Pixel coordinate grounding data
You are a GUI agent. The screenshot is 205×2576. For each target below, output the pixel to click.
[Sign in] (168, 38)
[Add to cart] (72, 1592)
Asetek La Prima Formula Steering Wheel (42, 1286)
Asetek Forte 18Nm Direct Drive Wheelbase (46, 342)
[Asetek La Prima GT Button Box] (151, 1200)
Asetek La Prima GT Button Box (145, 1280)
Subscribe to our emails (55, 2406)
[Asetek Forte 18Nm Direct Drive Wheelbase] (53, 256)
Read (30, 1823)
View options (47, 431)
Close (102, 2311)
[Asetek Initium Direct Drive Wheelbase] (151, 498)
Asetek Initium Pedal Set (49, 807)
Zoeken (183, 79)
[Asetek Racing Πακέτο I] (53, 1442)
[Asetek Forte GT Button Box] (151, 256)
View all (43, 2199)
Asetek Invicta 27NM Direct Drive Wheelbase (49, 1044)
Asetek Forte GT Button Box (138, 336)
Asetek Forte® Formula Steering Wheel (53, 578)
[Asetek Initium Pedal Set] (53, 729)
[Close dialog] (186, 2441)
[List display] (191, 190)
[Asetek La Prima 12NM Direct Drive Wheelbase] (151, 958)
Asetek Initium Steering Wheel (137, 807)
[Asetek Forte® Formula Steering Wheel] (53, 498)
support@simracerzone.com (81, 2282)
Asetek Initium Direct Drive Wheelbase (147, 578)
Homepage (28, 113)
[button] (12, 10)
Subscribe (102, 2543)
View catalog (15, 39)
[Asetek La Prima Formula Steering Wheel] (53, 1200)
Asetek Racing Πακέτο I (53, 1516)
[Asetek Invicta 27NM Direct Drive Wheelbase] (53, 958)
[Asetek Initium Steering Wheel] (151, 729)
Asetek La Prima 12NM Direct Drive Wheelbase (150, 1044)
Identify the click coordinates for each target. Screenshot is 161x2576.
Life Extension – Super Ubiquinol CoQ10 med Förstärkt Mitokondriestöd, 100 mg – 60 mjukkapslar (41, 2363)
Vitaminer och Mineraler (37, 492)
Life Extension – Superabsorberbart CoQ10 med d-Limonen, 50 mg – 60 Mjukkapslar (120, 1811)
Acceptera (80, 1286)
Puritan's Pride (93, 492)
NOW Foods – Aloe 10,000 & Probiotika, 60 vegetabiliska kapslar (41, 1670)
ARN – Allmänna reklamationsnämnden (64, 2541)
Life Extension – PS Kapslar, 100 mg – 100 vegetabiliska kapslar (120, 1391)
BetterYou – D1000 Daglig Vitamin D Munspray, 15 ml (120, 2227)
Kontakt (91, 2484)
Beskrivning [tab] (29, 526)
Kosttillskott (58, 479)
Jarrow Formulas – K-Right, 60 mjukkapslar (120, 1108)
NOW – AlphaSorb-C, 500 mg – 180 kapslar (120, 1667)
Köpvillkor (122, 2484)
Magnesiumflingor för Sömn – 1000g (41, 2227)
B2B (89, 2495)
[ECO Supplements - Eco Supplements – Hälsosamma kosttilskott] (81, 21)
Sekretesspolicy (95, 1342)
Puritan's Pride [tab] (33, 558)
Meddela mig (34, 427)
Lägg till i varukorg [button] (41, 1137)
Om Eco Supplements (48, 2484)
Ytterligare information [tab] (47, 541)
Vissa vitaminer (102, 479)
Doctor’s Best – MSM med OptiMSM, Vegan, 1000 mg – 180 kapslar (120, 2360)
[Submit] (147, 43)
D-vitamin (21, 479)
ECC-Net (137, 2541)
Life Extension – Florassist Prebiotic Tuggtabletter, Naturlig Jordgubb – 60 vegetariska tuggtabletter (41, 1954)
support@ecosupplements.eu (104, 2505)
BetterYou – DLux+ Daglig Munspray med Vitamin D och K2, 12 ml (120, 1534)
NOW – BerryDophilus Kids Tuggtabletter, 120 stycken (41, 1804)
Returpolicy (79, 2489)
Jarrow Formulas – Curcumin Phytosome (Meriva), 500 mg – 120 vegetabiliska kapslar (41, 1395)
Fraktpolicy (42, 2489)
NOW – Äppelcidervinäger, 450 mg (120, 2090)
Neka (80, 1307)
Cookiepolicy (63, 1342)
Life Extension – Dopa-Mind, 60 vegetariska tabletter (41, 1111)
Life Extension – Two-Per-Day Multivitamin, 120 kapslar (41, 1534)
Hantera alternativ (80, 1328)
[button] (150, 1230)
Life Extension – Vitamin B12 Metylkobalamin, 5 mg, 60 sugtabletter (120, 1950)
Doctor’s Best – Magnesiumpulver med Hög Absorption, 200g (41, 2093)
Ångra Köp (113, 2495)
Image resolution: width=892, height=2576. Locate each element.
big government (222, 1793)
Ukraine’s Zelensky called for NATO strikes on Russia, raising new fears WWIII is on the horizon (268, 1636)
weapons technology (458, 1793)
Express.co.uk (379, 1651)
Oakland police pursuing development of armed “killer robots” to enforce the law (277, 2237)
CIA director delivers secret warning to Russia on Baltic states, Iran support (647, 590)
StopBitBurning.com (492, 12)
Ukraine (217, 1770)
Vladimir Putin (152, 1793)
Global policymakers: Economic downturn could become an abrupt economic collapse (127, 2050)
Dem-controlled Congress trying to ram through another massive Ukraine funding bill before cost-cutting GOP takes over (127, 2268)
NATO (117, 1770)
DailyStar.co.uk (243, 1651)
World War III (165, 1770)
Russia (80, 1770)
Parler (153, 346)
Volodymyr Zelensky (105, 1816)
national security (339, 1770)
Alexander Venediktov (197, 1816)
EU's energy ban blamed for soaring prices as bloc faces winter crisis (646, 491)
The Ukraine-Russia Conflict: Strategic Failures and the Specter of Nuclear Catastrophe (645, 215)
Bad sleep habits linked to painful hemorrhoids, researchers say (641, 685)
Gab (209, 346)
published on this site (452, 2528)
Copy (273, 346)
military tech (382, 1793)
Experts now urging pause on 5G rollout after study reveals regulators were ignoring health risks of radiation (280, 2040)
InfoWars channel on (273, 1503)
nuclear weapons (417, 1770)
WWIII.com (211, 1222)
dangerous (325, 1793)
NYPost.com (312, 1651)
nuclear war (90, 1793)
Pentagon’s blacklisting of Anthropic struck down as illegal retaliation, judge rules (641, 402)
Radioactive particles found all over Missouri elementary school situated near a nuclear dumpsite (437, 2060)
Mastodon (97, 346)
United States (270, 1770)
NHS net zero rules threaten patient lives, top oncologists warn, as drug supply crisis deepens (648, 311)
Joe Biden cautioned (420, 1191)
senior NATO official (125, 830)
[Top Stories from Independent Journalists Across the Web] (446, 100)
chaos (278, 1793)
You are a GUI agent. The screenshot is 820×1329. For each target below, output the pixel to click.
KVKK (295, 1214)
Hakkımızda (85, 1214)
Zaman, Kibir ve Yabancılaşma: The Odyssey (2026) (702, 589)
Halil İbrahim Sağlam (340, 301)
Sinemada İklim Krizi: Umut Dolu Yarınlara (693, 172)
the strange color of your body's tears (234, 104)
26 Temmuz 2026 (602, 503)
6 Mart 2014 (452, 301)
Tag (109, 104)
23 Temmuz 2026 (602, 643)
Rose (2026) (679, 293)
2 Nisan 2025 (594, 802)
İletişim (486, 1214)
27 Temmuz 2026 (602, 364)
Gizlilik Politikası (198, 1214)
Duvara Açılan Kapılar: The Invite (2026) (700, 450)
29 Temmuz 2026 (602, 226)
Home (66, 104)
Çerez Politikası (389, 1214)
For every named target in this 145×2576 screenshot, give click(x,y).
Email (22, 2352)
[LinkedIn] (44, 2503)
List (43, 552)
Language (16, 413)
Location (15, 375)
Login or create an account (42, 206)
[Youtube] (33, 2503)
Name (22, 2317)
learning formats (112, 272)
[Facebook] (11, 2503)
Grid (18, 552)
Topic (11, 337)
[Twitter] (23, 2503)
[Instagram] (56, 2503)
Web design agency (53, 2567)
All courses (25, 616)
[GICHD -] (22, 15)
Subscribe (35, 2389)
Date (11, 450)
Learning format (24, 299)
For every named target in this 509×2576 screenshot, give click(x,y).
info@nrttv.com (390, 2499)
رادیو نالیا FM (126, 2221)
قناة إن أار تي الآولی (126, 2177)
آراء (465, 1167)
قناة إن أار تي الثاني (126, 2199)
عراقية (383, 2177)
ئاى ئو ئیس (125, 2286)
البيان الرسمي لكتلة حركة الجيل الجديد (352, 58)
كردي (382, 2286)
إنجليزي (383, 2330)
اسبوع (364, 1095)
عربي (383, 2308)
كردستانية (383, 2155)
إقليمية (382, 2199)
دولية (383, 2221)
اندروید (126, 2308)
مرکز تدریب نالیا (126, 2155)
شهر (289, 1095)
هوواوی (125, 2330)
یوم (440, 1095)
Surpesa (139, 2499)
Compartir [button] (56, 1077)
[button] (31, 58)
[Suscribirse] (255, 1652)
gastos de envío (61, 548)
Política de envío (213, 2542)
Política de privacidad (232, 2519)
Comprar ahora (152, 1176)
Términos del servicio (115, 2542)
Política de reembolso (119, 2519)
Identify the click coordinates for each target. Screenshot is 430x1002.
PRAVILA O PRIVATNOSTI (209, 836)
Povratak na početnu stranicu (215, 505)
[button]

* [What is expected] All that is wanted is an exact copy of the lines above from the one with "Topic (11, 337)" through the one with "كردستانية (383, 2155)", with both ends included.

* [Output for this task]
Topic (11, 337)
[Twitter] (23, 2503)
[Instagram] (56, 2503)
Web design agency (53, 2567)
All courses (25, 616)
[GICHD -] (22, 15)
Subscribe (35, 2389)
Date (11, 450)
Learning format (24, 299)
For every named target in this 509×2576 screenshot, give click(x,y).
info@nrttv.com (390, 2499)
رادیو نالیا FM (126, 2221)
قناة إن أار تي الآولی (126, 2177)
آراء (465, 1167)
قناة إن أار تي الثاني (126, 2199)
عراقية (383, 2177)
ئاى ئو ئیس (125, 2286)
البيان الرسمي لكتلة حركة الجيل الجديد (352, 58)
كردي (382, 2286)
إنجليزي (383, 2330)
اسبوع (364, 1095)
عربي (383, 2308)
كردستانية (383, 2155)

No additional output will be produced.